Tanto premesso, reputa il Collegio che – sebbene la stazione appaltante abbia erroneamente invocato, a fondamento della risoluzione contrattuale, una norma inconferente alla fattispecie considerata – non possa ritenersi illegittima la valutazione di ANAC circa la ravvisabilità nella condotta di -OMISSIS- di un’ipotesi di falsa dichiarazione resa nel corso di una procedura di gara.
Ciò in quanto il procedimento di ANAC è distinto e autonomo rispetto al procedimento di risoluzione contrattuale condotto dalla stazione appaltante.
L’Autorità agisce infatti nell’esercizio di un potere amministrativo-sanzionatorio, affatto differente ed autonomo da quello dell’ente segnalante, qualificando in via autonoma la fattispecie sanzionata e valutando la rilevanza dell’elemento soggettivo nella autodichiarazione resa dalla società.
A tal riguardo, con sentenza n. 9964 del 21.11.2023, relativamente a una delibera sanzionatoria adottata dall’Autorità, il Consiglio di Stato ha condivisibilmente statuito nel senso che segue: «Con la segnalazione, inoltre, sono stati trasmessi gli atti del procedimento, che costituiscono il parametro fattuale di riferimento dell’attività dell’Anac, che non è, quindi, vincolata a quanto segnalato dalla stazione appaltante attraverso il modulo, né può limitarsi a basare l’istruttoria sulle evidenze che emergono dal medesimo (…) Rispetto al potere afflittivo dell’amministrazione si pone, quindi, un’esigenza di predeterminazione legislativa dei presupposti di esercizio dello stesso, con riferimento sia alla configurazione della norma di condotta la cui inosservanza è soggetta a sanzione, sia alla tipologia e al quantum della sanzione stessa, sia alla presenza di eventuali cause esimenti».

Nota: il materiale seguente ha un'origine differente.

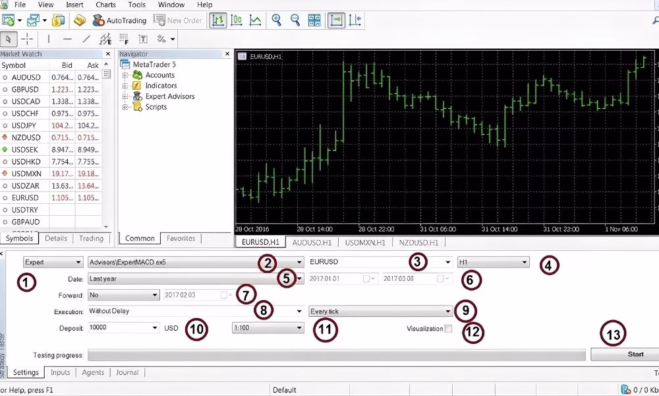Select the crosshair cursor tool
Screen dimensions: 659x396
point(27,39)
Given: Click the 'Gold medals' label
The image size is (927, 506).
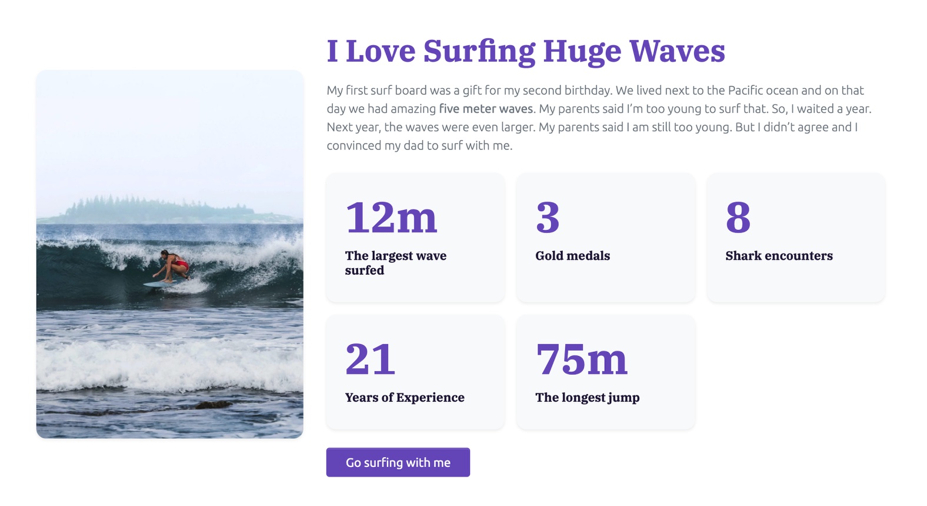Looking at the screenshot, I should (x=572, y=256).
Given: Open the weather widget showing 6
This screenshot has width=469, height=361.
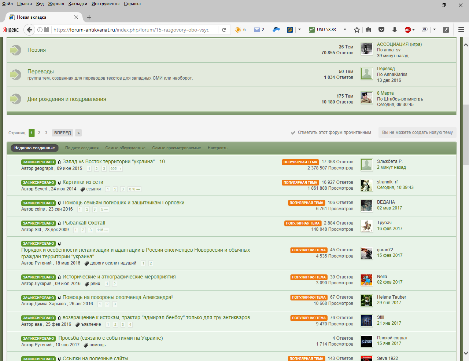Looking at the screenshot, I should coord(240,30).
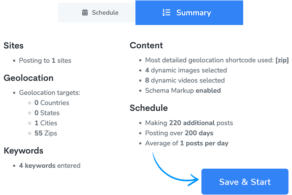Click the Sites heading
Viewport: 292px width, 195px height.
coord(14,46)
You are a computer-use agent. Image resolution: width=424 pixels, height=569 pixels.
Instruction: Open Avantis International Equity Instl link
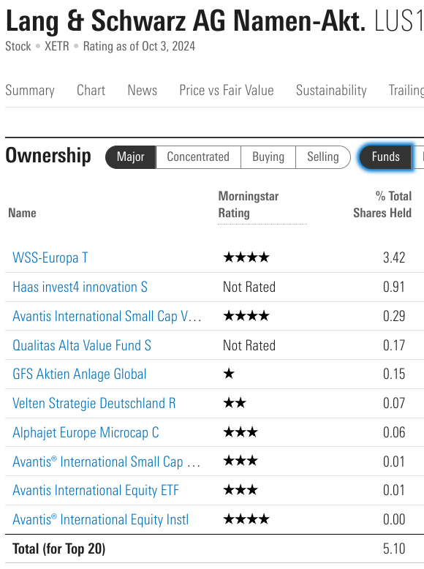click(x=100, y=520)
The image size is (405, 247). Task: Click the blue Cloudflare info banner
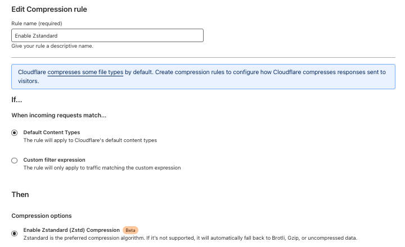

Dunque, la circostanza per cui la stazione appaltante non abbia individuato nello specifico il riferimento normativo posto a base dell’ipotesi di falso nel modulo di segnalazione, limitandosi ad allegare la comunicazione di risoluzione con l’indicazione della sola previsione normativa posta a base della risoluzione contrattuale (come detto, giuridicamente errata), non può ritenersi ostativa all’esercizio del potere sanzionatorio dell’Autorità, la quale, qualificando correttamente la fattispecie sanzionata, ha agito nel rispetto del perimetro formale e sostanziale delle proprie prerogative.